The most impacted sectors
Organisations in health and Australian Government notified the most data breaches of all sectors, at 19 per cent and 12 per cent respectively.
This was followed by the finance sector at 11 per cent, then education and retail at 8 and 6 per cent.
Notably, the bulk of government attacks came in the form of social engineering and impersonation, accounting for 41 of 44 “malicious or criminal” attacks in the sector compared to only 3 of 66 in health.
Meanwhile, health organisations seemed particularly susceptible to phishing scams, which accounted for more than half of reported cyber incidents in the sector.
Kind said the Notifiable Data Breaches (NDB) scheme – which was launched in 2018 to enforce notification requirements around data breaches – has grown to a point of being “mature”, and the OAIC now has higher expectations of organisations.
In June, the commissioner filed civil penalty proceedings in the Federal Court against Medibank, alleging the health insurer “seriously interfered” with Australians’ privacy following its landmark 2022 data breach.
Similar proceedings were filed against pathology company Australian Clinical Labs for a cyber attack it suffered in 2022, while the OAIC has further investigations underway for the likes of Optus, Latitude Financial Services and HWL Ebsworth.
“Our recent enforcement action, including against Medibank and Australian Clinical Labs, should send a strong message that keeping personal information secure and meeting the requirements of the scheme when a data breach occurs must be priorities for organisations,” said Kind.
“Our priority is ensuring compliance with the law, and we will help organisations achieve this through education and articulating what ‘good’ looks like.”
Are privacy laws falling short?
The report comes shortly after the government introduced the Privacy and Other Legislation Amendment Bill 2024, which aims to implement agreed recommendations from the long-awaited review of the Privacy Act.
Among these recommendations is “streamlined information sharing in the case of an emergency or eligible data breach” and stronger enforcement powers for the Australian Information Commissioner.
While the bill only covers the first tranche of expected changes to the Privacy Act, experts have called out a notable lack of action on “right to be erased” measures similar to those of the EU, as well as an expansion of the definition of ‘personal information’.
Greens senator and digital rights spokesperson David Shoebridge told Information Age the increase in data breaches is “predictable” because “Australia’s privacy laws are not up to scratch”.
“The OAIC in this report highlights the importance of a privacy first approach, meanwhile the Government has completely flubbed their promised privacy reforms, leaving Australians at ongoing risk,” said Shoebridge.
Shoebridge said data hoarding had a significant role to play in Australian data breaches – noting government “unwillingness” to take on “corporations hoarding and monetising the personal information of citizens” is having “real life impacts” as scams and identity theft become more common.

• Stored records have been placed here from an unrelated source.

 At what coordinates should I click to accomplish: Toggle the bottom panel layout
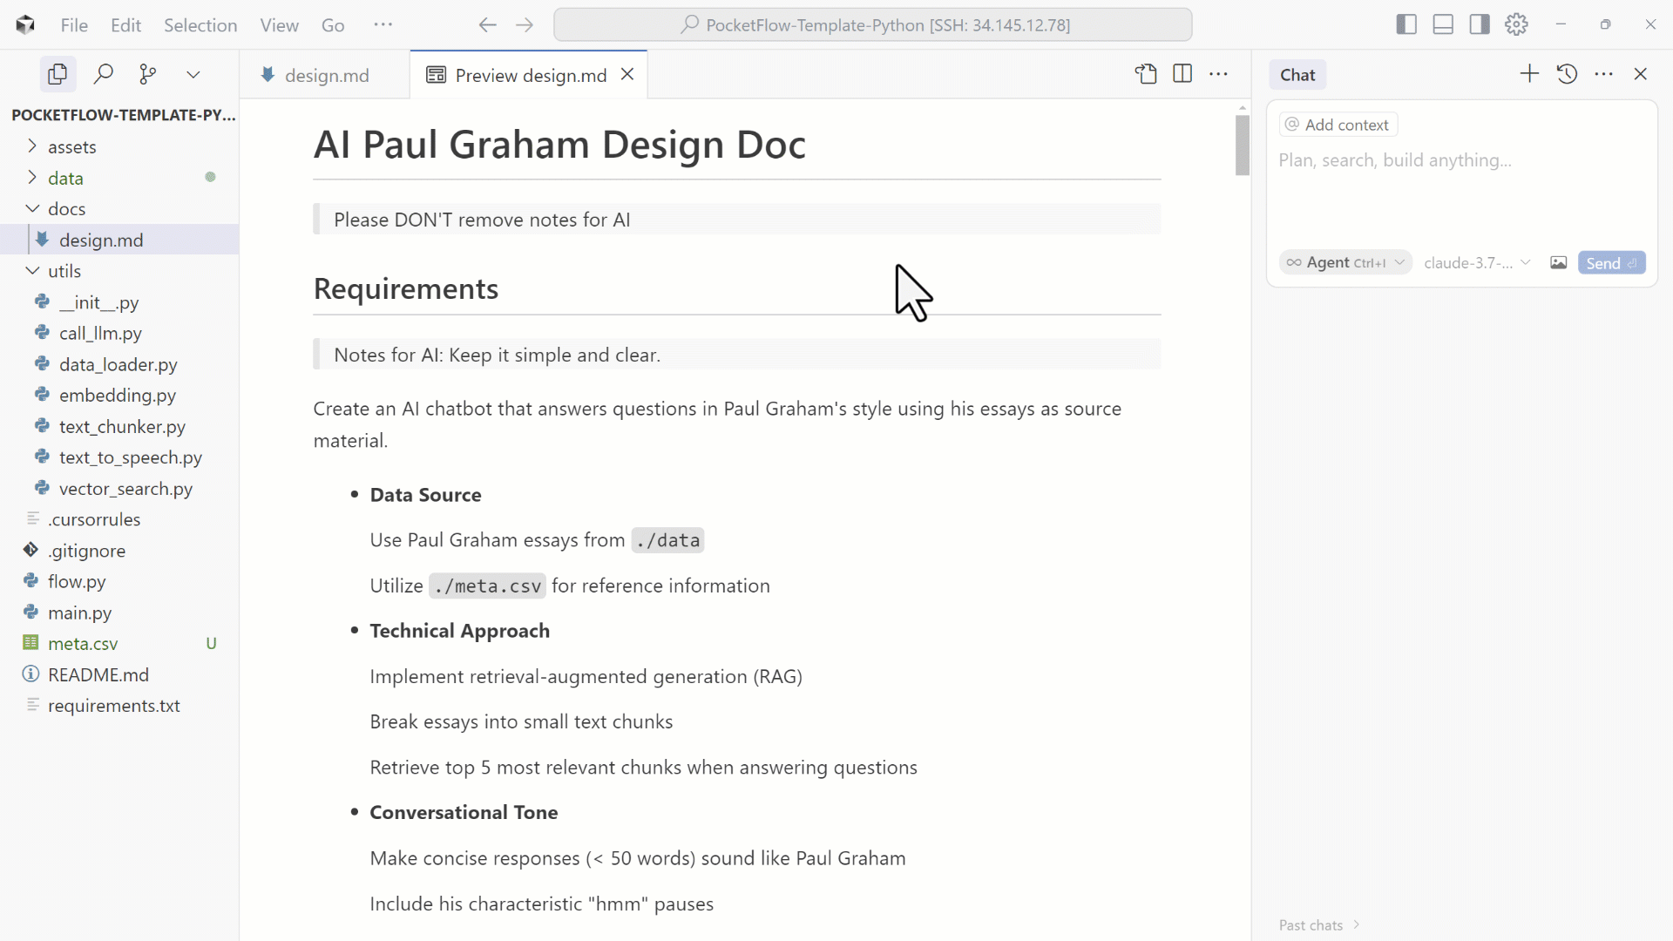tap(1443, 25)
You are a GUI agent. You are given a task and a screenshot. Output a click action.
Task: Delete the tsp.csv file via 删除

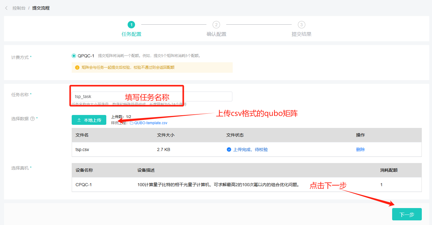tap(360, 149)
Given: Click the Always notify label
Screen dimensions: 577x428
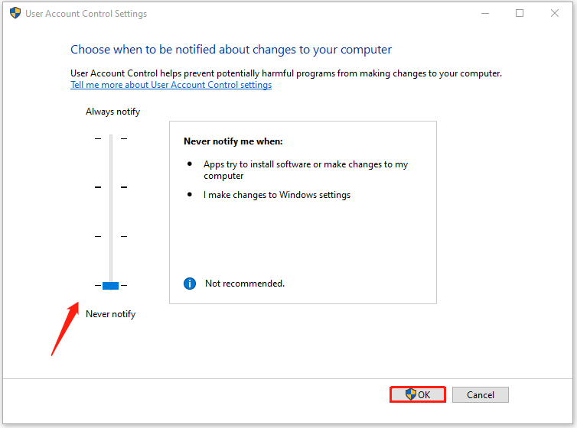Looking at the screenshot, I should tap(113, 112).
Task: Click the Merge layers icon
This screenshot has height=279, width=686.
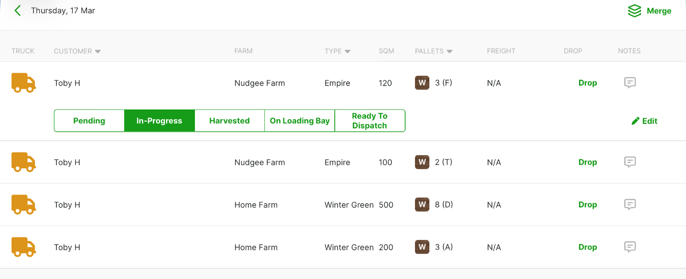Action: point(635,11)
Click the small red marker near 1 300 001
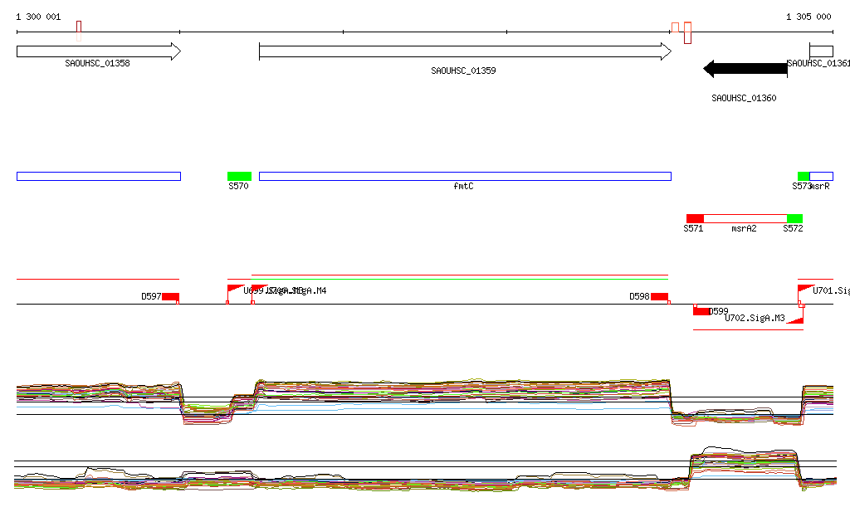Image resolution: width=850 pixels, height=507 pixels. point(79,31)

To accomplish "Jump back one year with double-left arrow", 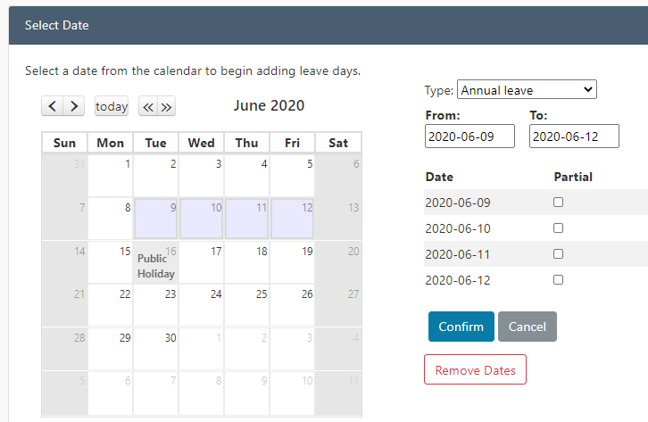I will (x=148, y=106).
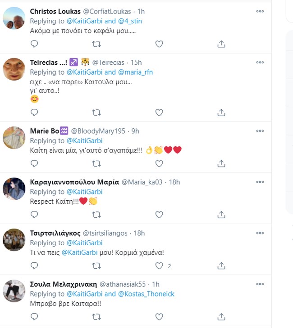Open Καραγιαννοπούλου Μαρία's avatar

pyautogui.click(x=14, y=189)
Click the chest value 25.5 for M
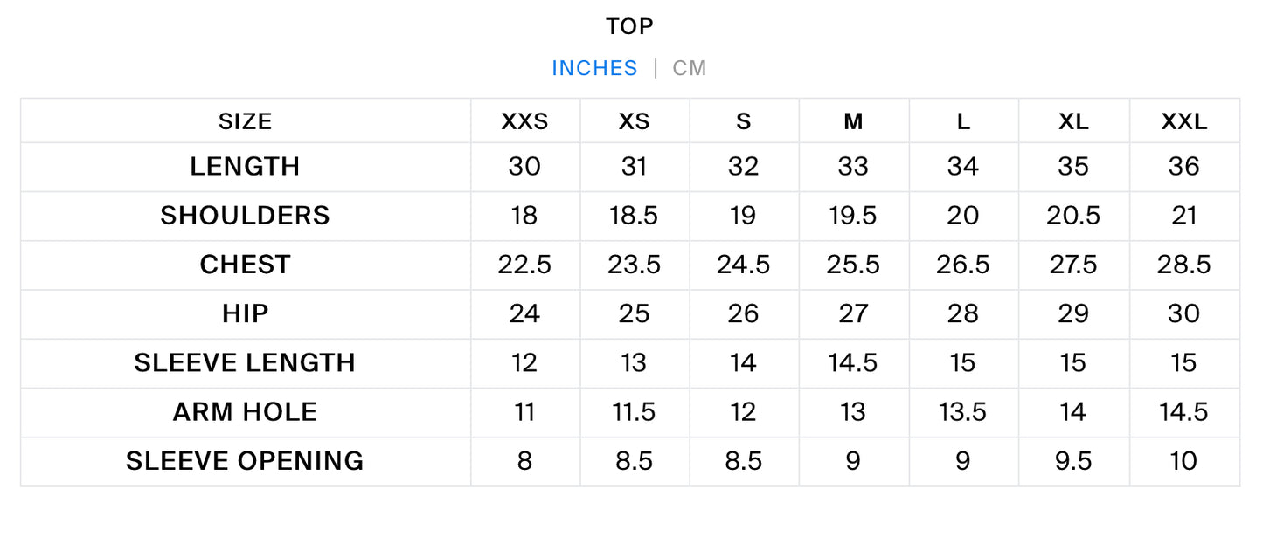This screenshot has width=1263, height=537. (853, 265)
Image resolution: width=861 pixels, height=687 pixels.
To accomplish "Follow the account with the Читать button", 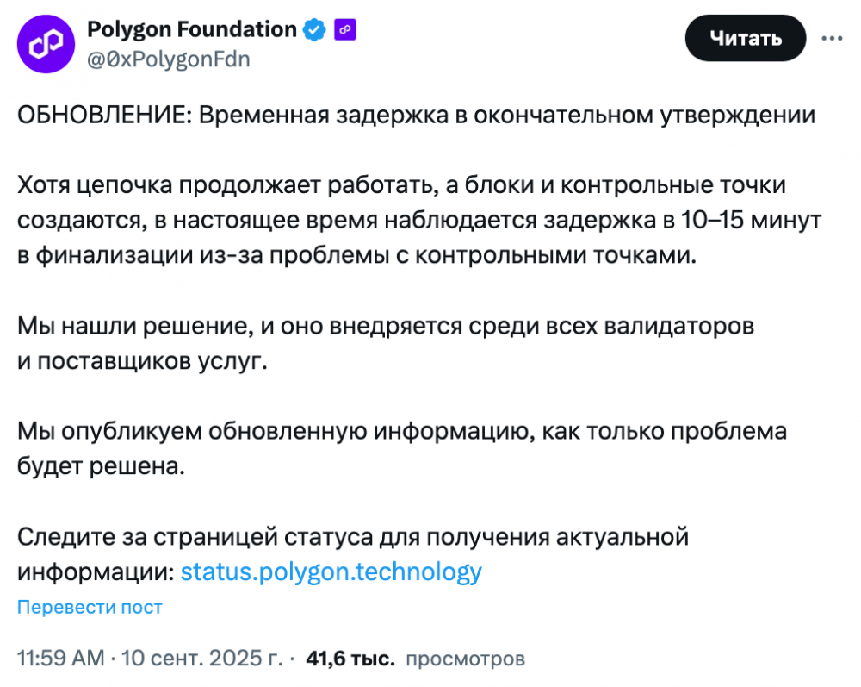I will pos(745,38).
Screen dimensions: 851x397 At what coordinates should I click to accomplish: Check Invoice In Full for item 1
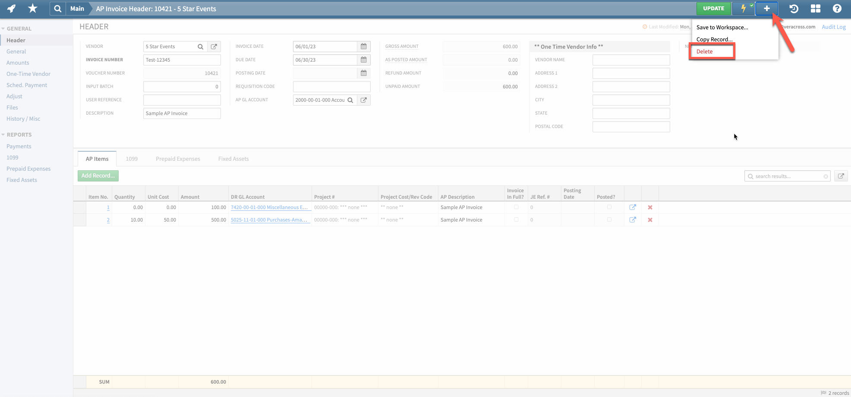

“Companies are harvesting our data and then leaving the doors unlocked and the windows open to hackers because we have privacy laws written in the last century,” said Shoebridge.
“Only last week META told a Senate Committee that the reason they don’t offer Australians the same privacy protections as Europeans is because our laws are so weak that they don’t have to.”
The OAIC has meanwhile welcomed the governments “first steps” in implementing privacy reforms, noting they would “strengthen the OAIC’s enforcement toolkit” – particularly through an enhanced civil penalty regime and infringement notice powers.
“Further reform consistent with the Australian Government’s response to the Privacy Act Review is still required to improve security across the economy and enhance the NDB scheme,” the OAIC said.